Quem também tem viajado no tempo durante a quarentena é Fernando Yama, estagiário da equipe Físico-Esportiva do Sesc Parque Dom Pedro II.
“Não sei se posso chamar isso de atalho, mas retomei um hábito que tem me trazido boas recordações. Quando criança, um primo costumava passar férias aqui em casa e era sempre assim: chegava o sábado, a gente acordava o mais cedo possível e corria para o videogame. Agora, com a quarentena, as manhãs de sábado às vezes viram esse retorno à infância, sabe? A alegria, pelo menos, é a mesma”, conta.
(Re)Descoberta
Para Alexandre Coimbra Amaral, psicólogo, Mestre em Psicologia pela PUC Chile e psicólogo do Programa “Encontro com Fátima Bernardes”, da TV Globo, todos estes artifícios aos quais as pessoas têm recorrido nesse momento tão singular, são importantíssimos.
“Quando a gente revisita a nossa história, redescobrindo dimensões que ficaram encobertas pelas areias do tempo, pela fumaça das horas, ou seja, pela dificuldade que a gente tem de ter tempo pra gente, levando a vida de maneira tão acelerada, como costumávamos fazer antes da quarentena, retornamos com um pedaço de nós que estava esquecido. Com isso, a gente vive um processo de reencontro muito profundo com quem somos e acho que essa é justamente uma das nossas principais tarefas durante essa quarentena“, avalia.
De acordo com Amaral, para que se possa compreender e mesmo vivenciar este período de metamorfose, precisamos tentar entender quem somos e em que estamos nos transformando durante este período de isolamento social.
“Para isso, é muito importante que a gente retorne àquelas partes nossas que estavam de lado, lá naquele cantinho do quarto, no baú da memória“, explica.
Um olhar adiante
Fazer essa conexão com o que vivíamos imediatamente antes da quarentena – ou, como vimos, às vezes nem tão imediatamente assim – é muito valioso, assim como o é também abraçar novos projetos.
Aline, por exemplo, tem se aventurado na cozinha. “Cozinhar já é algo de que eu gosto, mas agora estou me desafiando a fazer coisas novas.
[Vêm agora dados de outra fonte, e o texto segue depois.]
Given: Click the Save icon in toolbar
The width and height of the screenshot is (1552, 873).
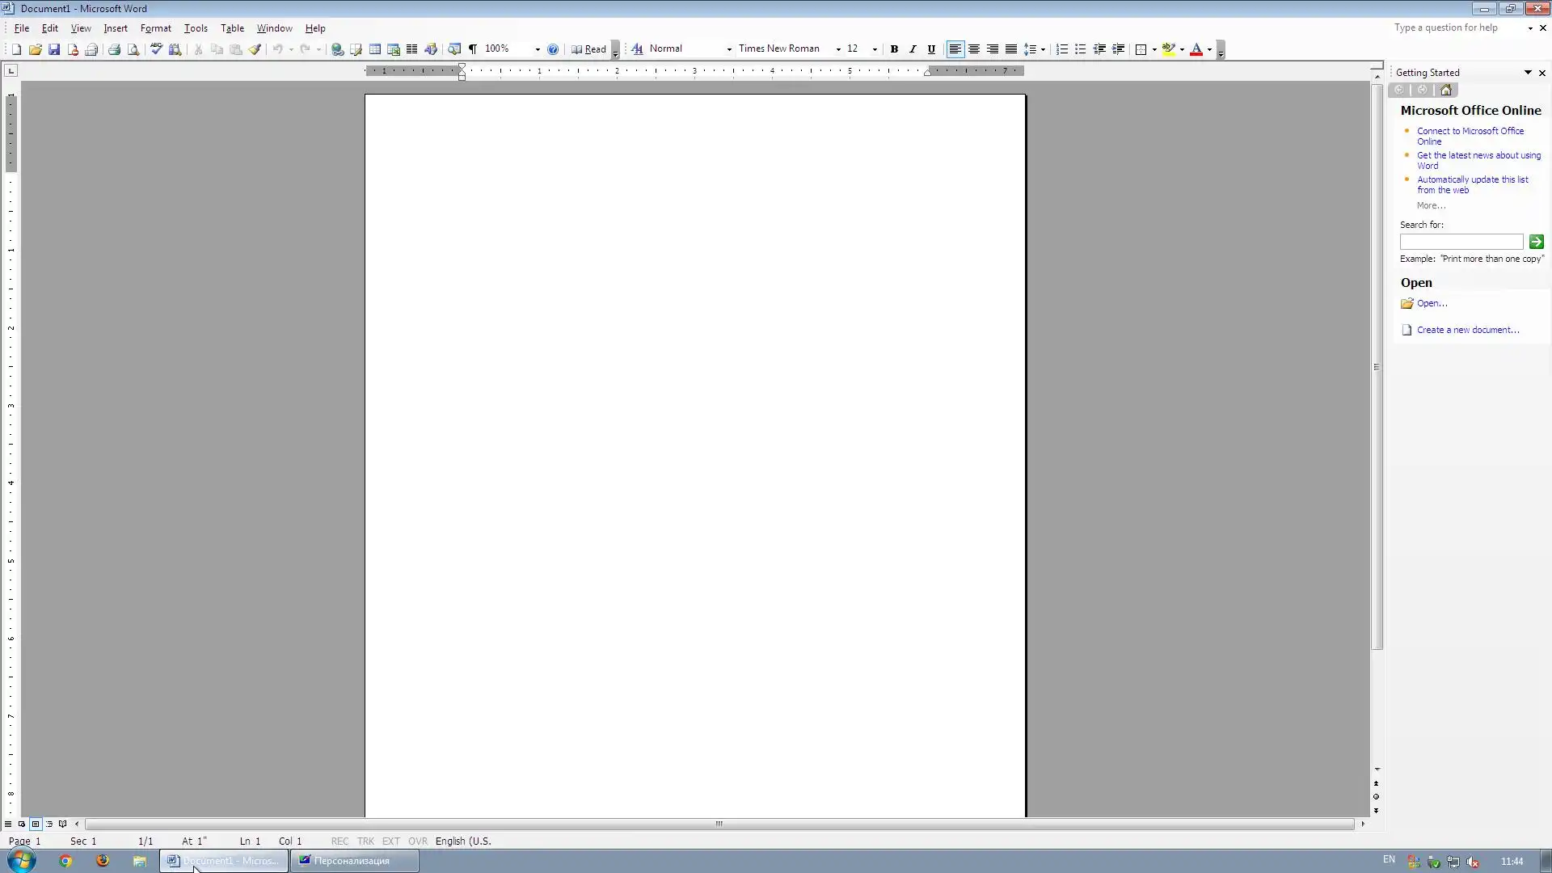Looking at the screenshot, I should (x=54, y=49).
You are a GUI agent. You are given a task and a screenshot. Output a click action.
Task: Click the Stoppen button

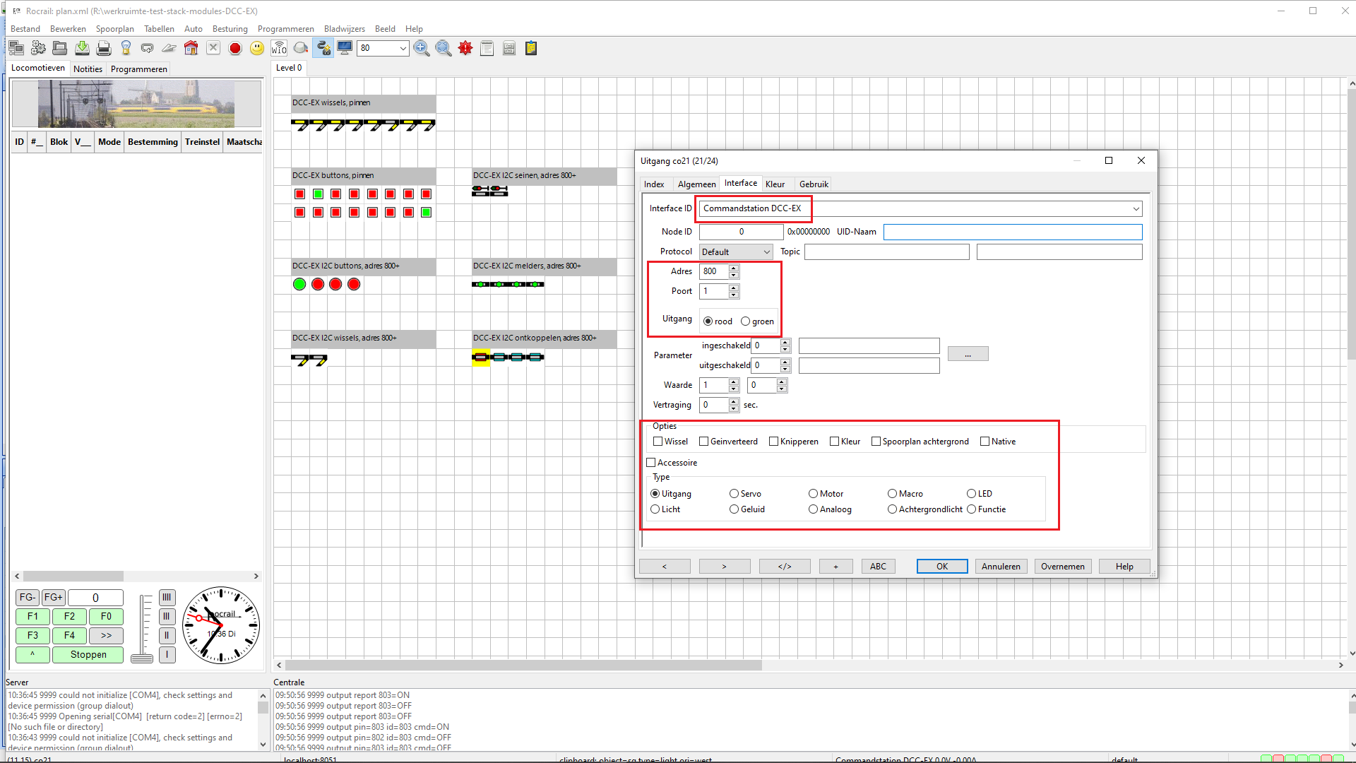click(88, 655)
Recentemente fiz, pela primeira vez, uma receita de família: o ‘pão da minha avó’, que minha mãe sempre fez em casa. Acabei experimentando uma nova relação com a cozinha, porque a minha geração está acostumada com tudo para ontem e fazer pão envolve muitos processos (sovar, esperar o processo de fermentação e a massa crescer, etc.) e isso trouxe uma reflexão sobre o atual momento, precisamos esperar tudo passar para voltar à nossa vida normal. No fim, o resultado ficou muito parecido com o sabor da minha infância. Infelizmente minha avó não pôde provar, mas conseguiu ver a foto que postei no Instagram“
Para Alexandre Coimbra Amaral, nesse momento, é interessante pensar e fazer coisas novas, desde que a pessoa esteja aberta para isso.
“A incerteza, que hoje marca a percepção da vida, tem um poder muito grande de deixar a gente catatônico. Então, quando começamos um projeto novo, como aprender uma nova língua, escrever algo novo ou aprender a cozinhar, estamos fazendo o futuro acontecer dentro de nossa vida particular. E veja: isso não tem a ver com ser produtivo. Isso não tem relação com aquela ilusão,de que a gente só tem dignidade na produtividade, pois isso é uma construção perversa. Quando falo de uma atividade nova, tem a ver com alguma coisa que faça a sua alma cantar, que faça com que você sinta-se bem e que faça um anteparo mínimo a angústia e a toda a incerteza que a Covid trouxe para a nossa vida. Quando falo desse projeto novo, falo de uma pessoa que está trilhando, no presente, um projeto de futuro. E isso é importante para entregar um pouco mais de esperança, um pouco mais de oxigênio, para a alma que fica combalida pelo medo, pela incerteza, pela insegurança, pela angústia, durante essa quarentena“, conclui Alexandre.